> _WRITTEN REQUEST_
Update the rows from the line containing "What do you see at coordinates (122, 337)" up to and including the line containing "coordinates (551, 80)." by replacing "toggle location entry" with "switch location entry", leaving everything else unchanged.
* * *
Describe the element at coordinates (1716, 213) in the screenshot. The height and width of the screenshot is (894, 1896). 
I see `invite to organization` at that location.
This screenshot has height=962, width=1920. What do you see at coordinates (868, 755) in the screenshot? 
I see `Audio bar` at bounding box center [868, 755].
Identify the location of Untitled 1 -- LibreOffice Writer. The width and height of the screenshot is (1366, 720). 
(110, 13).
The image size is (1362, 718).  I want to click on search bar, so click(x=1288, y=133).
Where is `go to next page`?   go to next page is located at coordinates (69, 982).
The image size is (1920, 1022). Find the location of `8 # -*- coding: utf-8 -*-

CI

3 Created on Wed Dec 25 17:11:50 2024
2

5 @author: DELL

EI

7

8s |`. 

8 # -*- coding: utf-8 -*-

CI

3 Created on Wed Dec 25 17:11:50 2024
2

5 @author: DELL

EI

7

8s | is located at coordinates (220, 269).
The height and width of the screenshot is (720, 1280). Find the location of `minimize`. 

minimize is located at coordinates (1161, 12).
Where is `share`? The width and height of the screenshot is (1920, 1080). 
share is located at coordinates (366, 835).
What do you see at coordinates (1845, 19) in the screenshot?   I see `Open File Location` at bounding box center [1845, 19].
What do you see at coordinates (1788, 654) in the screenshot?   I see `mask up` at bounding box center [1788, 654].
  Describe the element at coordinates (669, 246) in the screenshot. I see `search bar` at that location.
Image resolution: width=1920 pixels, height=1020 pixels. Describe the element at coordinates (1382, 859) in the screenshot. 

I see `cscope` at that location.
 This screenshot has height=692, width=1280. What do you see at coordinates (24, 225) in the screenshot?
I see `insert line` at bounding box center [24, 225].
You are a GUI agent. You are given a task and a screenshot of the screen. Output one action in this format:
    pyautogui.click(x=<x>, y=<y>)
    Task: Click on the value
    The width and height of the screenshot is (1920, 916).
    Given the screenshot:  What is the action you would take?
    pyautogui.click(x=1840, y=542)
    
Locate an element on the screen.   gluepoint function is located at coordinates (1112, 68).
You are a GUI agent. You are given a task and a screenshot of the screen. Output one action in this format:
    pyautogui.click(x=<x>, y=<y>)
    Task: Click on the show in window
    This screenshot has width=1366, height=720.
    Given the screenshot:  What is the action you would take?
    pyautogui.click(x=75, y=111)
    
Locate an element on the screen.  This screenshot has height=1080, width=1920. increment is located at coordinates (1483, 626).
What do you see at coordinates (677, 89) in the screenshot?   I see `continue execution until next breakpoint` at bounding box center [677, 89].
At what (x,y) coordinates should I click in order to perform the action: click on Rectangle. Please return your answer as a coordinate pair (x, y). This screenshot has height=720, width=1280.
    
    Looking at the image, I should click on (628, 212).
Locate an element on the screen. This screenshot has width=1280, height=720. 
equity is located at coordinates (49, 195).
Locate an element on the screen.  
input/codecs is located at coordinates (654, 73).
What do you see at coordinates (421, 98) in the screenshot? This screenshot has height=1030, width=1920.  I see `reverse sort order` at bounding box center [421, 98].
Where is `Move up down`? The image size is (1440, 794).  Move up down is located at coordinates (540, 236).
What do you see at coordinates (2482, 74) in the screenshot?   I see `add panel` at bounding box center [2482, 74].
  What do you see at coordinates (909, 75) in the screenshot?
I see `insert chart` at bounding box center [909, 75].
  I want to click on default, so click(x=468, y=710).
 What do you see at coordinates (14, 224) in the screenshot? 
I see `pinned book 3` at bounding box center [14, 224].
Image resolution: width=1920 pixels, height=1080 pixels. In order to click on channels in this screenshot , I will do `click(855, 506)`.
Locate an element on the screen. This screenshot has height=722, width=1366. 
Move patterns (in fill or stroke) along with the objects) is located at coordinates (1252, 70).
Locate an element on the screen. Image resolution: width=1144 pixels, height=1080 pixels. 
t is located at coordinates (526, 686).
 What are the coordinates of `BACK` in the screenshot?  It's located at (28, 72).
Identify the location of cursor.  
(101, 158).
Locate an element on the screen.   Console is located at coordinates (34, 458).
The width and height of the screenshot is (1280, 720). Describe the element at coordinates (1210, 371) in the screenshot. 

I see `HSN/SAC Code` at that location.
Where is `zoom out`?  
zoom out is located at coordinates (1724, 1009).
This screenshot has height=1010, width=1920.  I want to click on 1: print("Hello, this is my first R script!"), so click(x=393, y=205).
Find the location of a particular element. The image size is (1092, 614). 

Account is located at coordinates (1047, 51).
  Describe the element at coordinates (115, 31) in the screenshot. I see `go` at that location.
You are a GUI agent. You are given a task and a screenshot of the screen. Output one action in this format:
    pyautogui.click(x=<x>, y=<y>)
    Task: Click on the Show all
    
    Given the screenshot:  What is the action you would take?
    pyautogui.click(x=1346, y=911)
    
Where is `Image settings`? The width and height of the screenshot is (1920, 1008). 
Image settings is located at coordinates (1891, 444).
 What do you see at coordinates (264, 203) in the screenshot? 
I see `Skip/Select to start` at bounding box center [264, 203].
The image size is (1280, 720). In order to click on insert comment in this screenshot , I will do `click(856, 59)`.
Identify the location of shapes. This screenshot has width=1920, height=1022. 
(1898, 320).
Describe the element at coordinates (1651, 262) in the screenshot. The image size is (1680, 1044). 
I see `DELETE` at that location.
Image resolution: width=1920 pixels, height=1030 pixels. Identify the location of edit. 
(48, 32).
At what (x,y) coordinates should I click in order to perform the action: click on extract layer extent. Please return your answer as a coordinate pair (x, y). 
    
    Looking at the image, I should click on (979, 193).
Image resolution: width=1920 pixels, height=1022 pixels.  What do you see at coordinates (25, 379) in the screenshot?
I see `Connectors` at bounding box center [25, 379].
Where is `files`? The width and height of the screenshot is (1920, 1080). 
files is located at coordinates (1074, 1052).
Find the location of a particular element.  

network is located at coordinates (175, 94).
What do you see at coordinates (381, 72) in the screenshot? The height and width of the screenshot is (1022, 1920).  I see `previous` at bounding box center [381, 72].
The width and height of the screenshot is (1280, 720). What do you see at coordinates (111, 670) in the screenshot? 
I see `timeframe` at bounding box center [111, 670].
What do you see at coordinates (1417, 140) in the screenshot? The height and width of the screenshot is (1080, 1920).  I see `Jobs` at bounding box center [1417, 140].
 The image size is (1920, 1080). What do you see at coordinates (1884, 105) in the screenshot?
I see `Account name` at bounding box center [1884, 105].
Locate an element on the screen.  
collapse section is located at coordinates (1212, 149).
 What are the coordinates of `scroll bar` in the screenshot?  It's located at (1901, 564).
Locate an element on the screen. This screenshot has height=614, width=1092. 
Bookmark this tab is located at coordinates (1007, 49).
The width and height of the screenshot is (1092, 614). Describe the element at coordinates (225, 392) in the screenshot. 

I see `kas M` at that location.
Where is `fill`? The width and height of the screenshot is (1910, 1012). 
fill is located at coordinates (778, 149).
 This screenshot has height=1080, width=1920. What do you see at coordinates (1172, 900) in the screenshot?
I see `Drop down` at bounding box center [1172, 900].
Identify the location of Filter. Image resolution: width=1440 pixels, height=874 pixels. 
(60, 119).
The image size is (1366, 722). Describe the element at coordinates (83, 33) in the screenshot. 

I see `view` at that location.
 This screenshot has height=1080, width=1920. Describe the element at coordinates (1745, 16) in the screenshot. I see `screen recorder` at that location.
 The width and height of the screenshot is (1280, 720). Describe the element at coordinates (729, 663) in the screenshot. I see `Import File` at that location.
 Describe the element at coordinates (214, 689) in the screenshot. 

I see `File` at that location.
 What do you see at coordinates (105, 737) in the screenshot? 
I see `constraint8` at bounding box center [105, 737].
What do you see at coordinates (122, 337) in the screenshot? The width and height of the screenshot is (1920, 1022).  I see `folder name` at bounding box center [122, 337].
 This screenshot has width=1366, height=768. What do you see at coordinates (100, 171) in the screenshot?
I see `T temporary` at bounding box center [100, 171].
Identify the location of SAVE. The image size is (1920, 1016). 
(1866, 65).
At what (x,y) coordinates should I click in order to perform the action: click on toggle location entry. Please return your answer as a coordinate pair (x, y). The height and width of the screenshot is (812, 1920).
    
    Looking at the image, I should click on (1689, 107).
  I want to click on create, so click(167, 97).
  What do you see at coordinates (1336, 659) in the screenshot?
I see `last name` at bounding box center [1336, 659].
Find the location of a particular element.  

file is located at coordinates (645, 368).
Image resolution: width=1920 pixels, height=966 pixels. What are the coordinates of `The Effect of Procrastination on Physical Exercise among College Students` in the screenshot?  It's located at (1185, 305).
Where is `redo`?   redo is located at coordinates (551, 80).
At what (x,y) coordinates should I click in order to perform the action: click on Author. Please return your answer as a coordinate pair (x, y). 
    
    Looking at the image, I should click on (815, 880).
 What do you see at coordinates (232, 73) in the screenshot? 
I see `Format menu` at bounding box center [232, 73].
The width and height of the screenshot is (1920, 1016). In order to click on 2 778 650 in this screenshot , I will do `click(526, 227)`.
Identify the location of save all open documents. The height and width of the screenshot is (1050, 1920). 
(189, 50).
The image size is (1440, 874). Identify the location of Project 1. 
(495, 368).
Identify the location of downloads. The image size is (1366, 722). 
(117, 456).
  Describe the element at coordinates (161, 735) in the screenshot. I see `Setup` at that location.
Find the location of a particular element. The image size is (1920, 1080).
* * *
> _THE COMPLETED TASK_
What do you see at coordinates (122, 337) in the screenshot? The width and height of the screenshot is (1920, 1022).  I see `folder name` at bounding box center [122, 337].
 This screenshot has width=1366, height=768. What do you see at coordinates (100, 171) in the screenshot?
I see `T temporary` at bounding box center [100, 171].
Identify the location of SAVE. The image size is (1920, 1016). 
(1866, 65).
At what (x,y) coordinates should I click in order to perform the action: click on switch location entry. Please return your answer as a coordinate pair (x, y). The height and width of the screenshot is (812, 1920).
    
    Looking at the image, I should click on (1689, 107).
  I want to click on create, so click(167, 97).
  What do you see at coordinates (1336, 659) in the screenshot?
I see `last name` at bounding box center [1336, 659].
Find the location of a particular element.  

file is located at coordinates (645, 368).
Image resolution: width=1920 pixels, height=966 pixels. What are the coordinates of `The Effect of Procrastination on Physical Exercise among College Students` in the screenshot?  It's located at (1185, 305).
Where is `redo`?   redo is located at coordinates (551, 80).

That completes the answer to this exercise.